__Entries provided__:
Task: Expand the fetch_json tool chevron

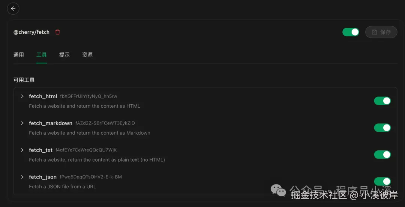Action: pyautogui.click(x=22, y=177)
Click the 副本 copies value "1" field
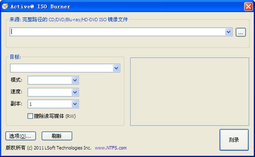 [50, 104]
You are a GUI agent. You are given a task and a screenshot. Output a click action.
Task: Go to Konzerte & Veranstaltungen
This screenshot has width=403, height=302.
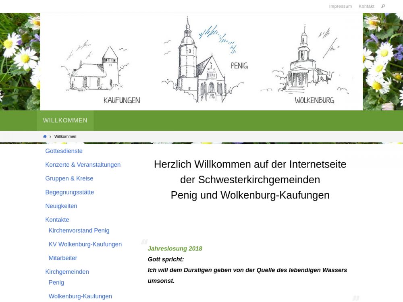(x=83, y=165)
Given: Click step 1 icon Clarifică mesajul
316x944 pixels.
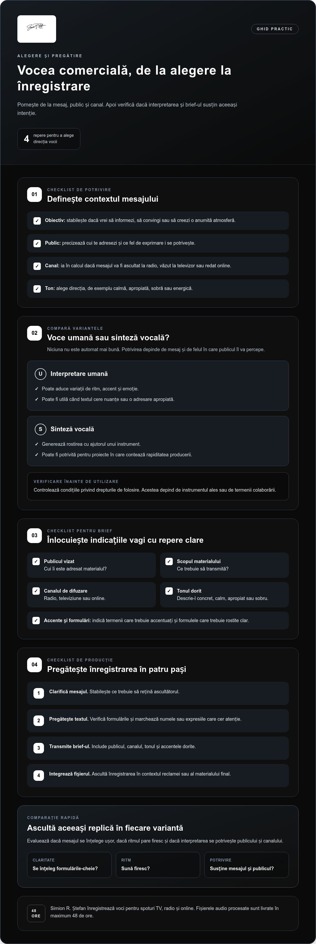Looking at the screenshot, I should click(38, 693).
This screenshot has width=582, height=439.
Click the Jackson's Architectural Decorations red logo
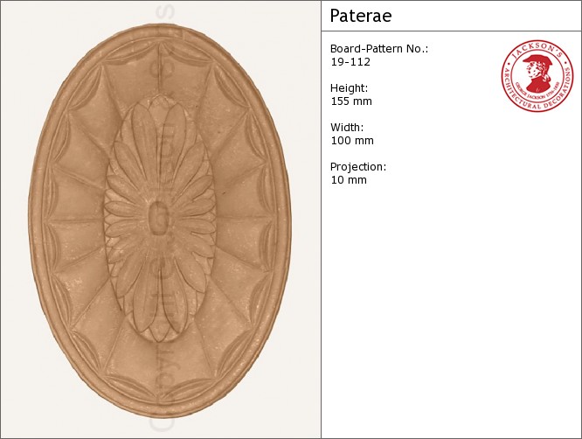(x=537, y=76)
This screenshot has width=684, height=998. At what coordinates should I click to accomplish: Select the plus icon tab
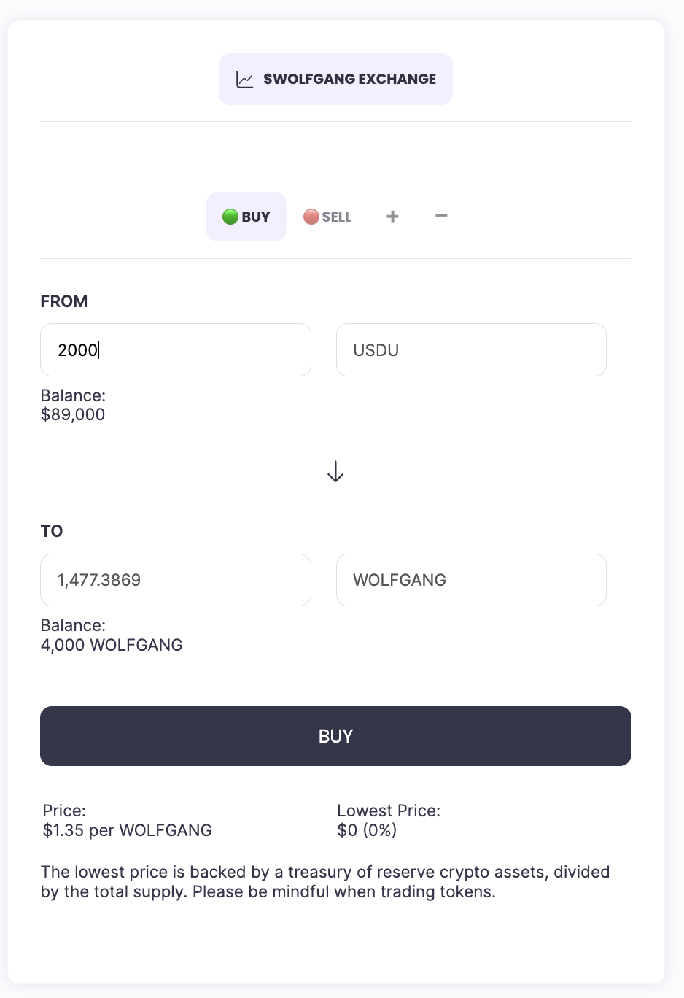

__Task to complete__: Write out the records above exactly. Begin with the first line, end with the line holding "Task: Go to Konzerte & Veranstaltungen", and drop the pictures.

__Expected answer__:
Task: Expand the fetch_json tool chevron

Action: pyautogui.click(x=22, y=177)
Click the 副本 copies value "1" field
 [50, 104]
You are a GUI agent. You are given a task and a screenshot. Output a click action.
Task: Go to Konzerte & Veranstaltungen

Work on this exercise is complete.